### Work item
Leave out all images and set down the records exactly as given.

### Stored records
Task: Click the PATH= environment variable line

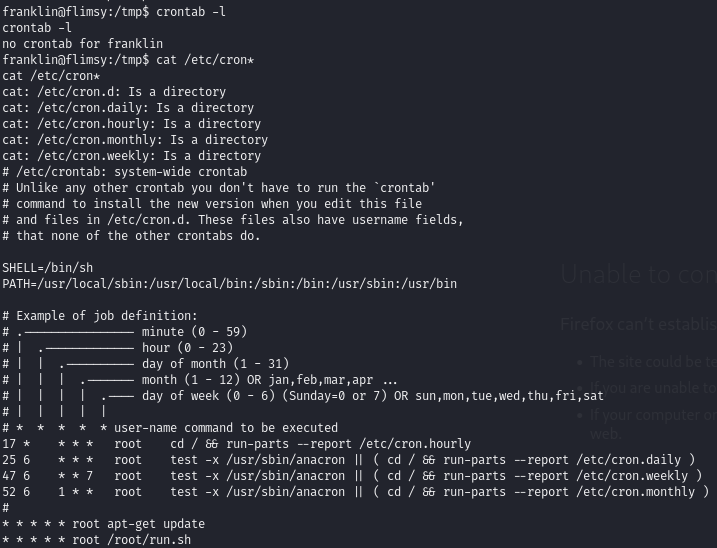Action: (x=229, y=283)
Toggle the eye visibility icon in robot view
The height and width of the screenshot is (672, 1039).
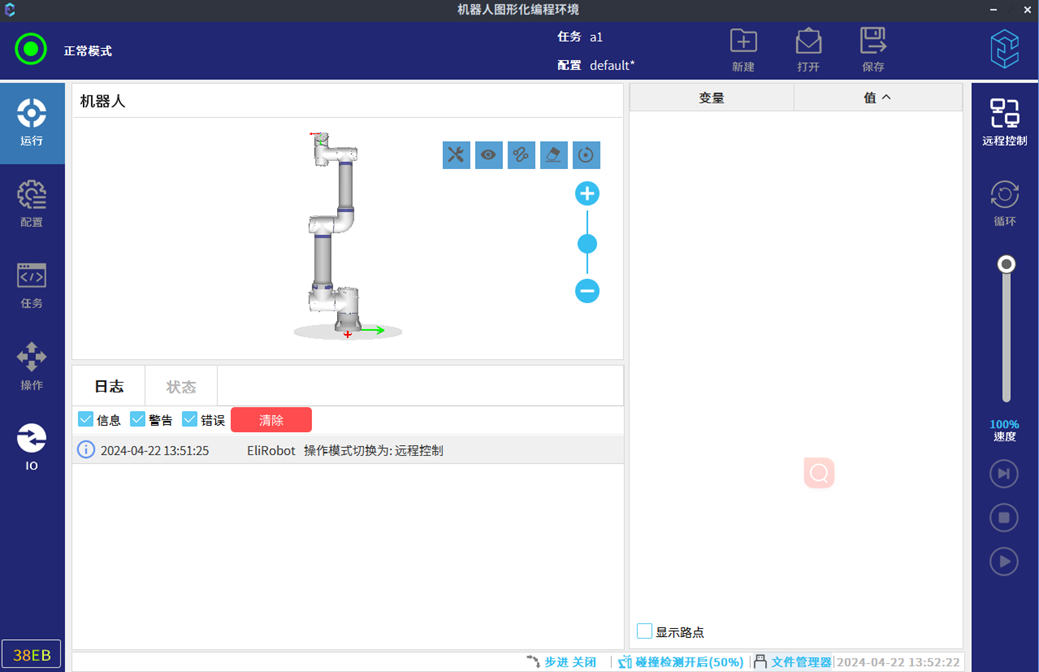(488, 155)
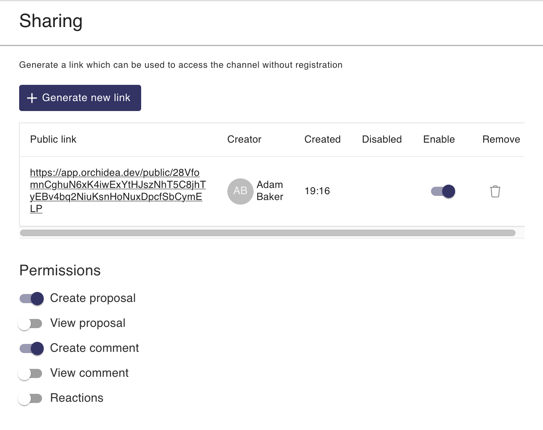The height and width of the screenshot is (430, 543).
Task: Click the Enable column header
Action: (439, 139)
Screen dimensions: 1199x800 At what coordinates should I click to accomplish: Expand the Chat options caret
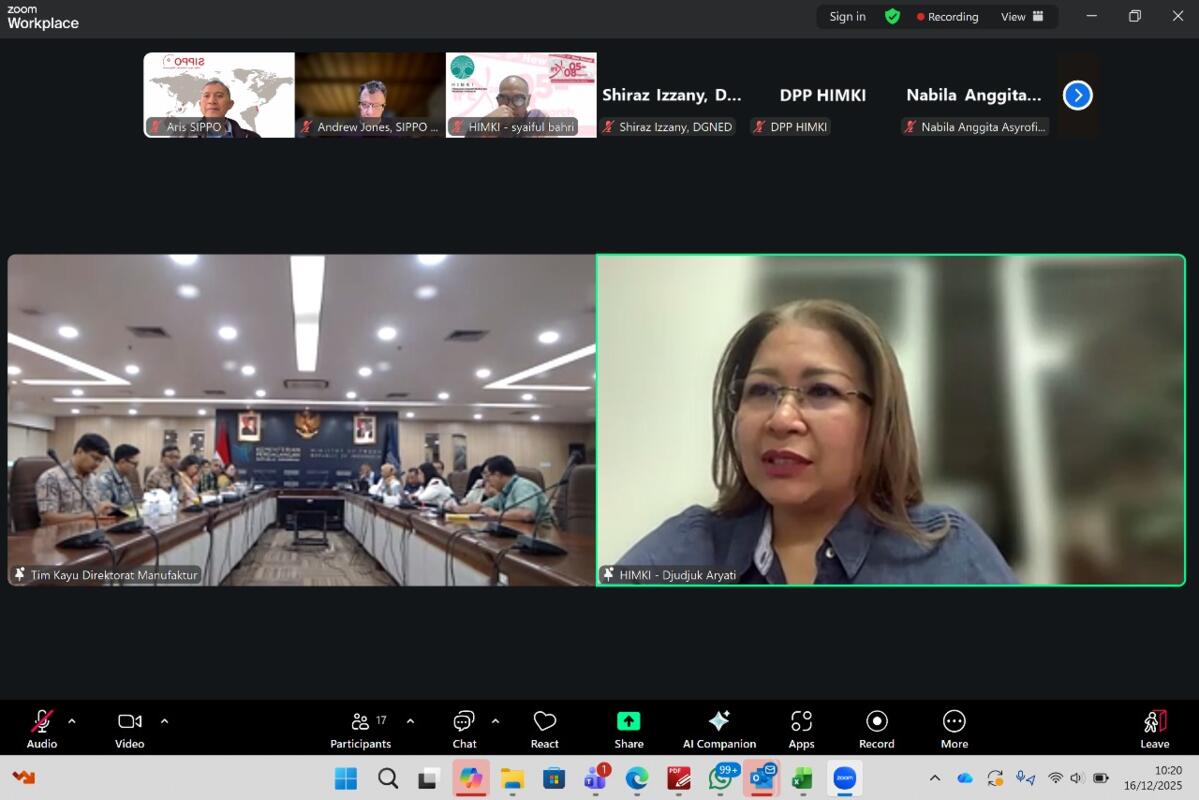click(495, 721)
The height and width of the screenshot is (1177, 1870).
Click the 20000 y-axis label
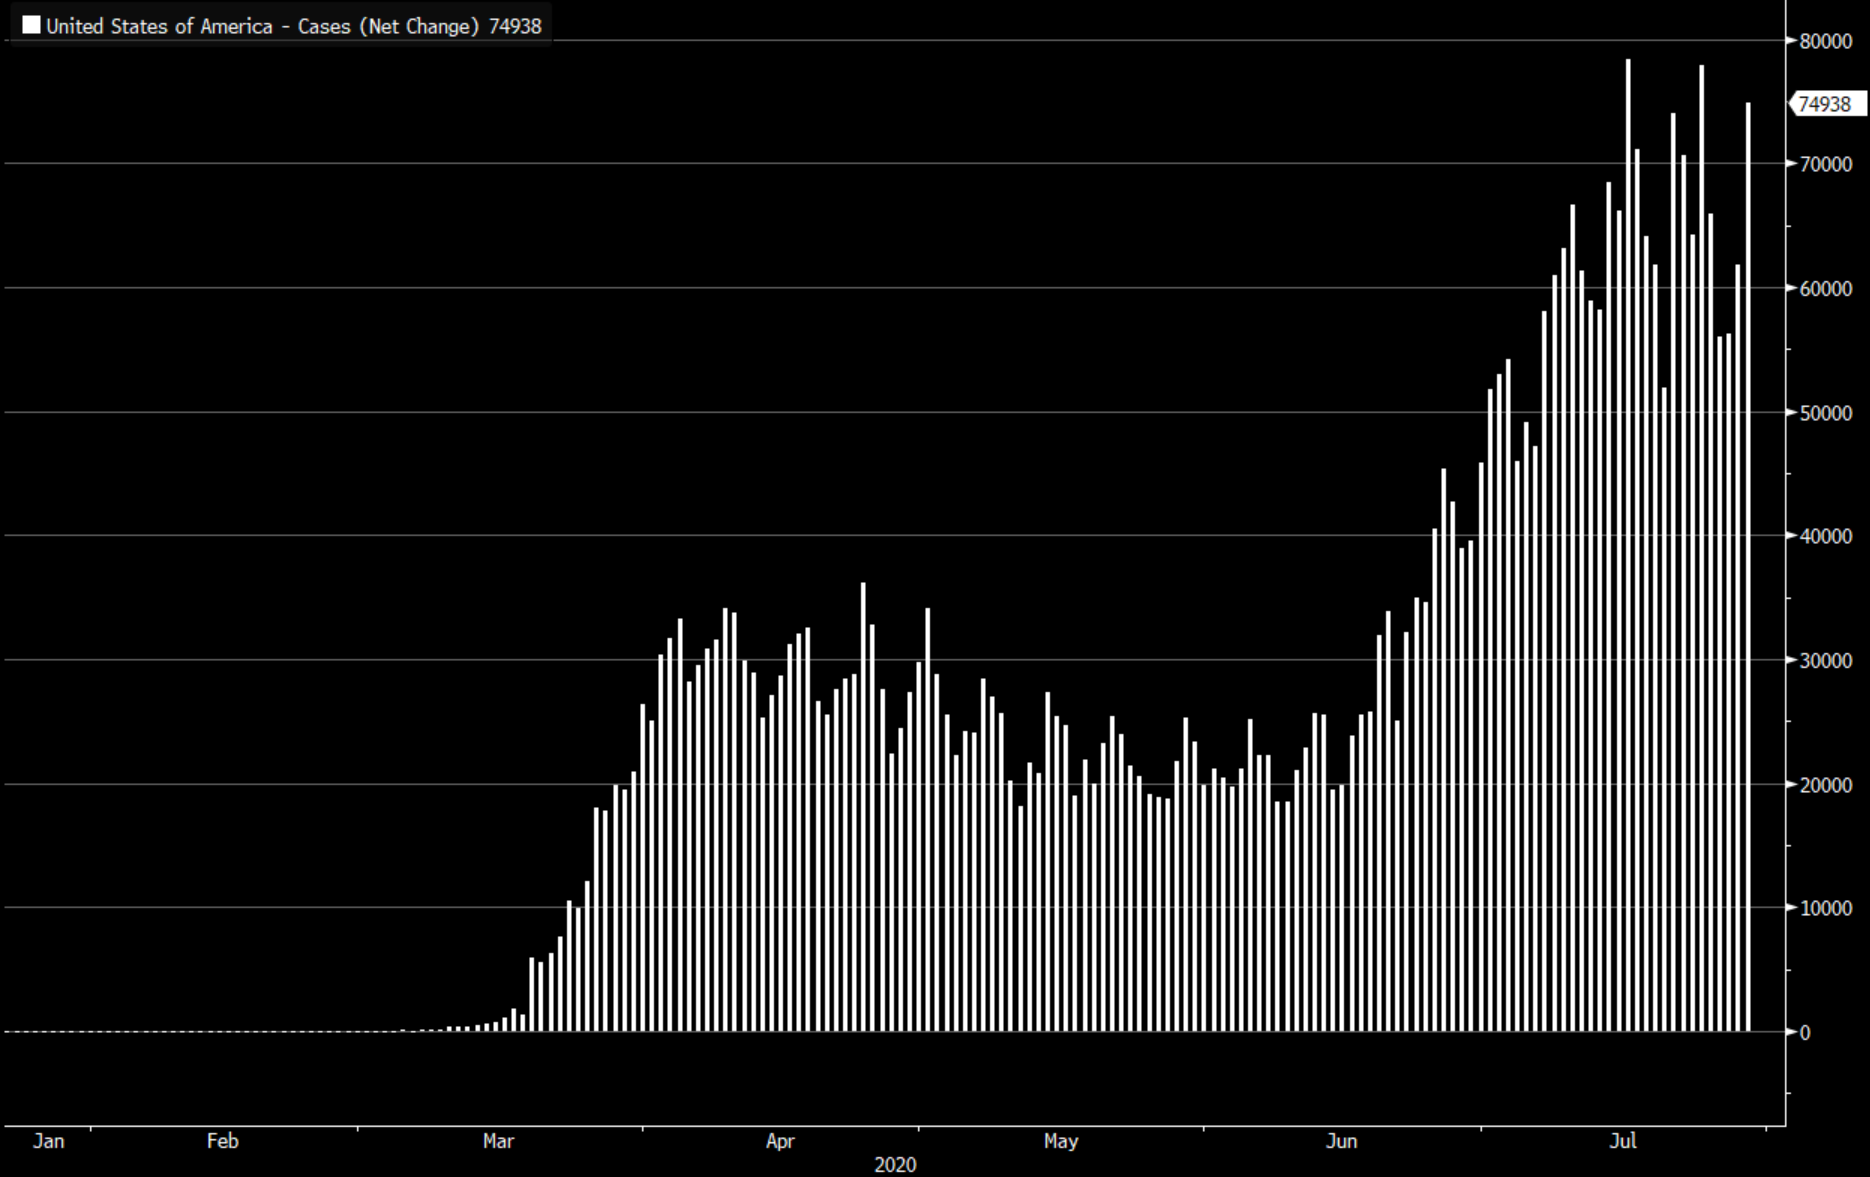[x=1825, y=785]
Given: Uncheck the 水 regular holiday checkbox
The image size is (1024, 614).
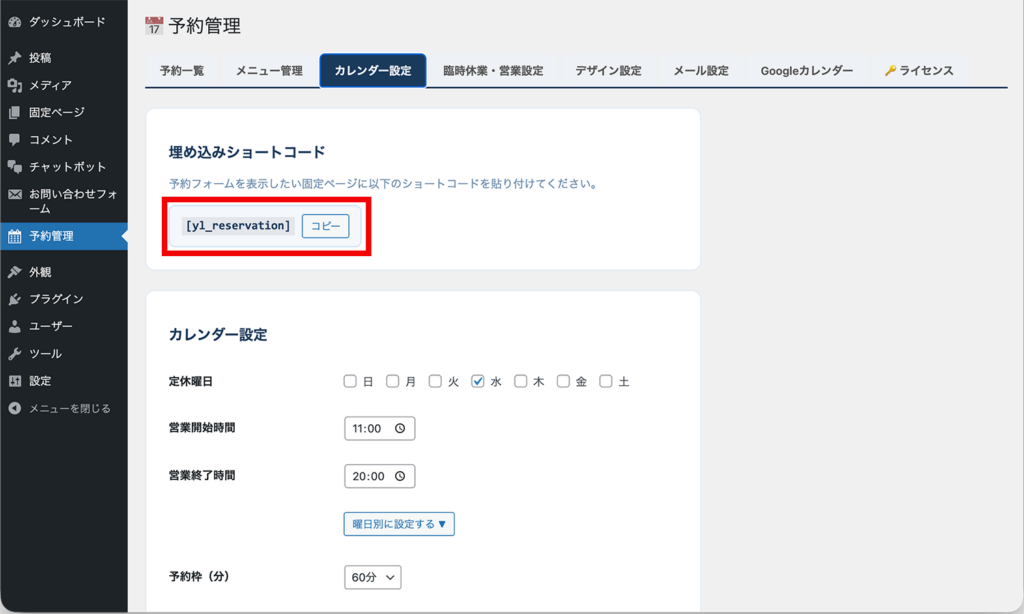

### Your response
Task: Click the PATH= environment variable line

Action: (x=229, y=283)
Toggle the eye visibility icon in robot view
The height and width of the screenshot is (672, 1039).
(488, 155)
The height and width of the screenshot is (430, 543).
Task: Click the Enable column header
Action: (439, 139)
Screen dimensions: 1199x800 At what coordinates should I click to accomplish: Expand the Chat options caret
click(495, 721)
The height and width of the screenshot is (1177, 1870).
Click the 20000 y-axis label
[x=1825, y=785]
Given: Uncheck the 水 regular holiday checkbox
The image size is (1024, 614).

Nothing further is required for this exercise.